Extracted material

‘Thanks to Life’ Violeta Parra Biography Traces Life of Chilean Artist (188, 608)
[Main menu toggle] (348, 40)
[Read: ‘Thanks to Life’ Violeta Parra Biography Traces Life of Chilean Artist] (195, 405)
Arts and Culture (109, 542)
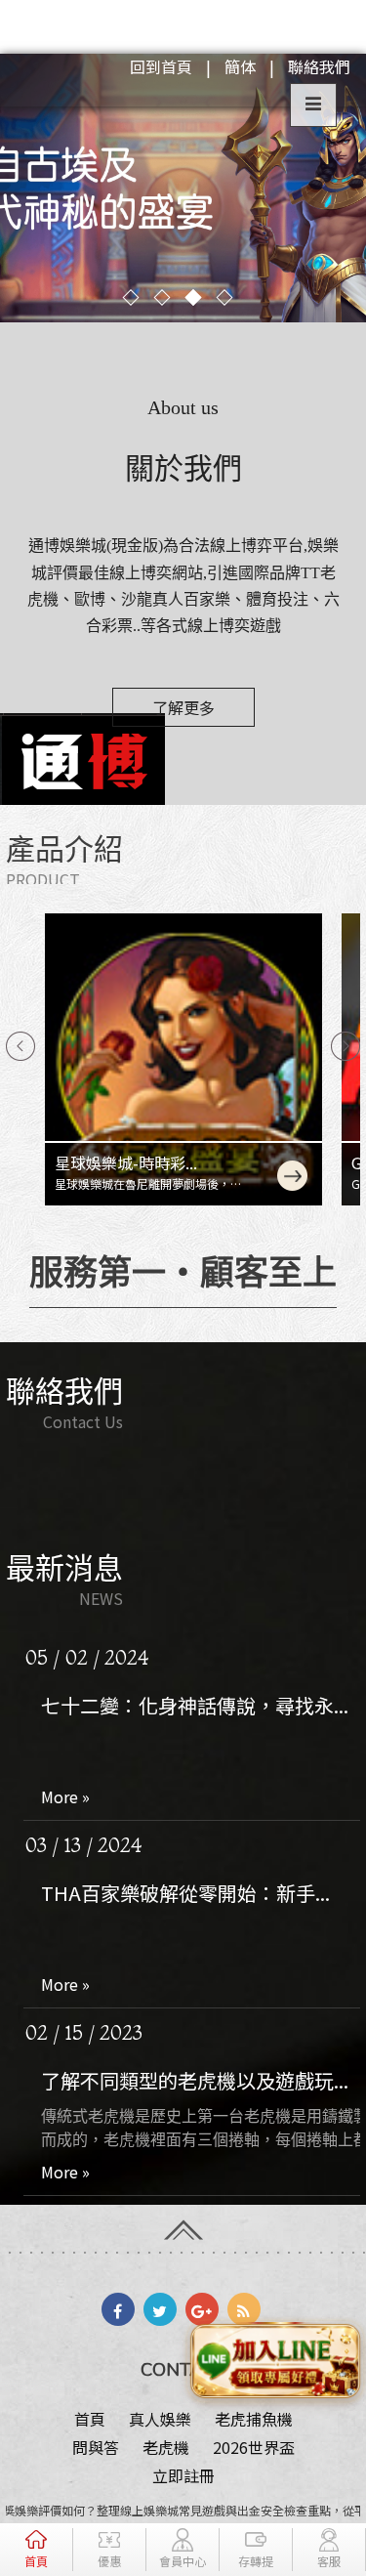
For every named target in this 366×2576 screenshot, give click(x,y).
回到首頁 (161, 66)
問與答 (95, 2447)
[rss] (244, 2309)
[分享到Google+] (202, 2309)
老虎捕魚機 (254, 2418)
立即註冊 (183, 2475)
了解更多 (183, 707)
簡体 (240, 66)
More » (65, 1645)
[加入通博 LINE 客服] (275, 2355)
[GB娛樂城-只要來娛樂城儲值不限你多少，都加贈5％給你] (221, 1059)
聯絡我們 (319, 66)
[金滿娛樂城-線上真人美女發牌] (183, 188)
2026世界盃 (254, 2447)
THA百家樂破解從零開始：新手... (185, 1741)
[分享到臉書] (118, 2309)
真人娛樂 (160, 2418)
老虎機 (165, 2447)
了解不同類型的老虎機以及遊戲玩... (194, 1929)
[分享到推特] (160, 2309)
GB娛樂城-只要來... (159, 1162)
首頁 (89, 2418)
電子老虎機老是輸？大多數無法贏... (194, 2116)
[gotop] (183, 2222)
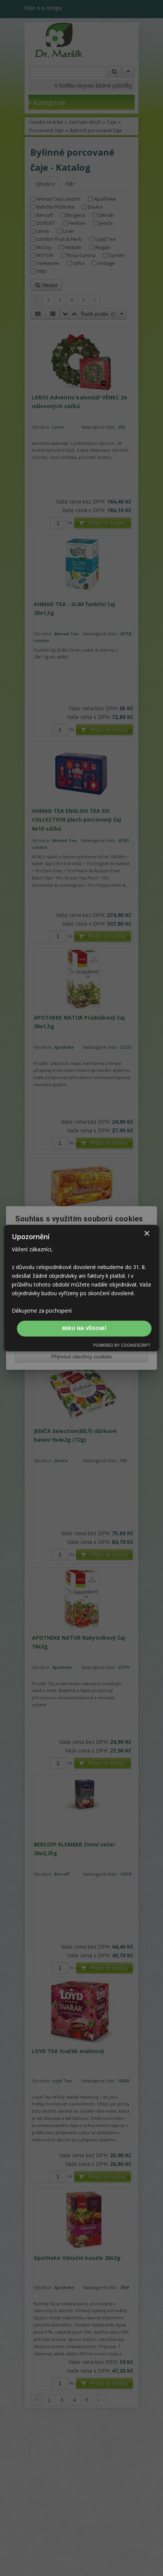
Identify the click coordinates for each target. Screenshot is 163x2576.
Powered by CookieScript (121, 1345)
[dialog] (81, 1288)
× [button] (146, 1234)
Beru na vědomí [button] (84, 1328)
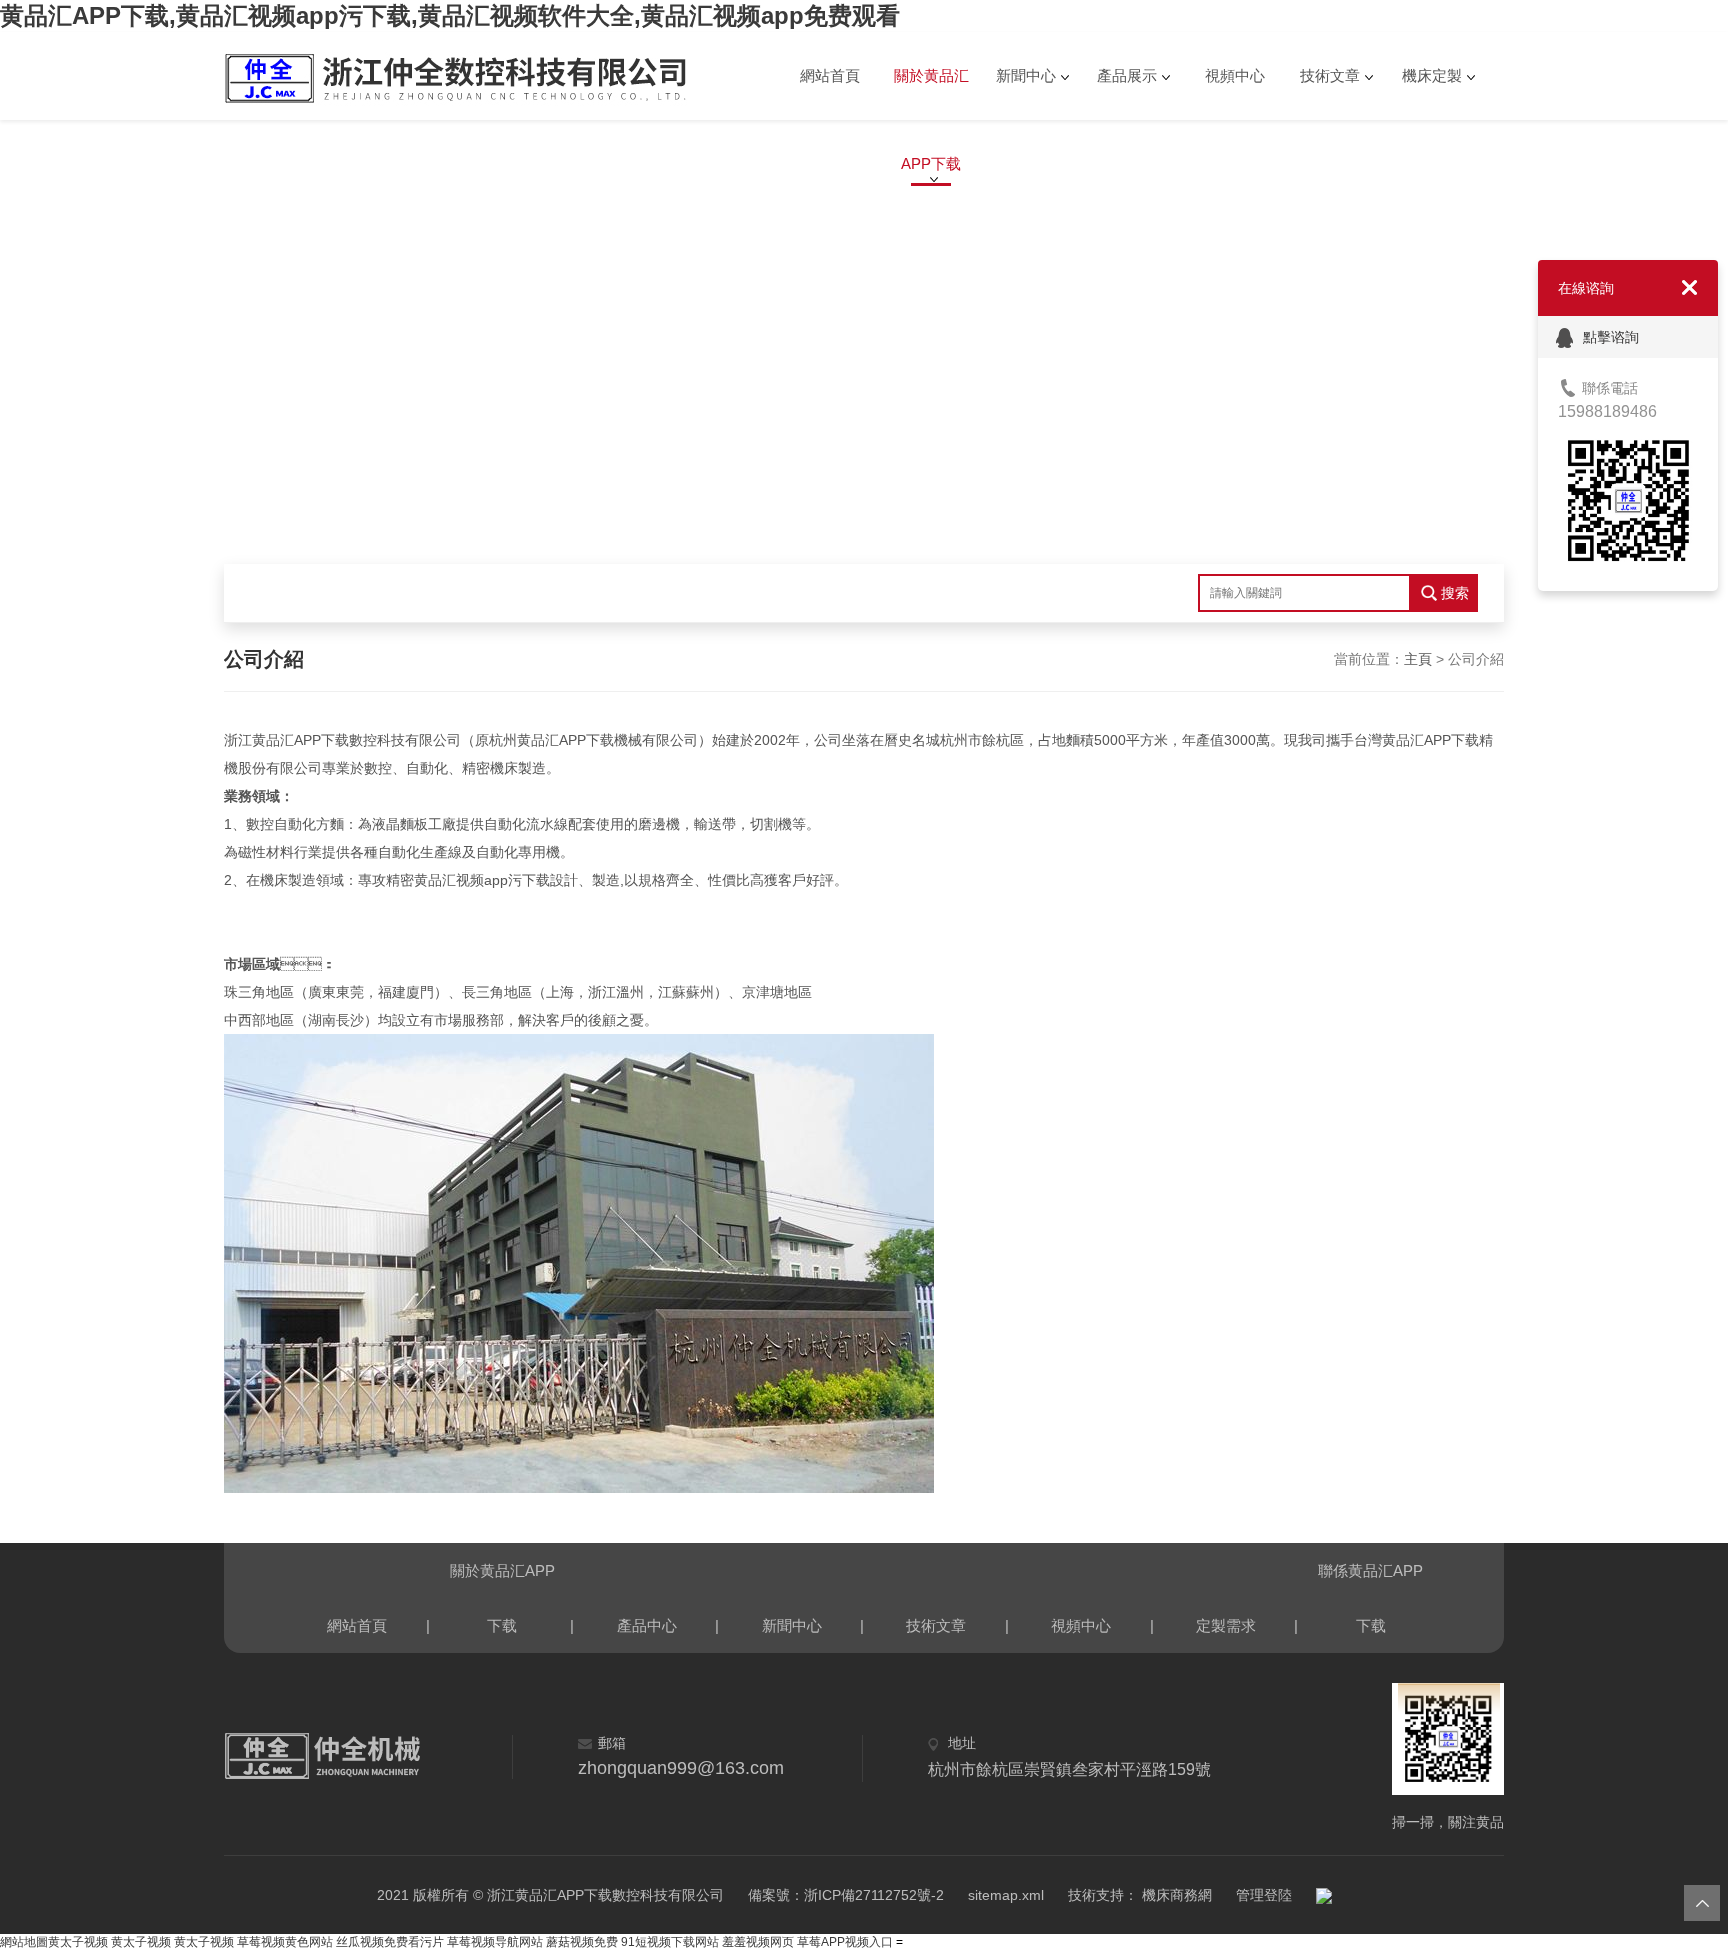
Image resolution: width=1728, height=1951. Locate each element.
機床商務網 (1175, 1895)
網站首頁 (830, 75)
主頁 (1418, 659)
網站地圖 (24, 1942)
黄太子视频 (78, 1942)
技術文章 (1330, 75)
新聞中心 (1026, 75)
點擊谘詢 (1611, 337)
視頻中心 (1235, 75)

What the task requires
Only the lines holding the string "Traces" are needed; copy each of them from the material above.

Output
‘Thanks to Life’ Violeta Parra Biography Traces Life of Chilean Artist (188, 608)
[Read: ‘Thanks to Life’ Violeta Parra Biography Traces Life of Chilean Artist] (195, 405)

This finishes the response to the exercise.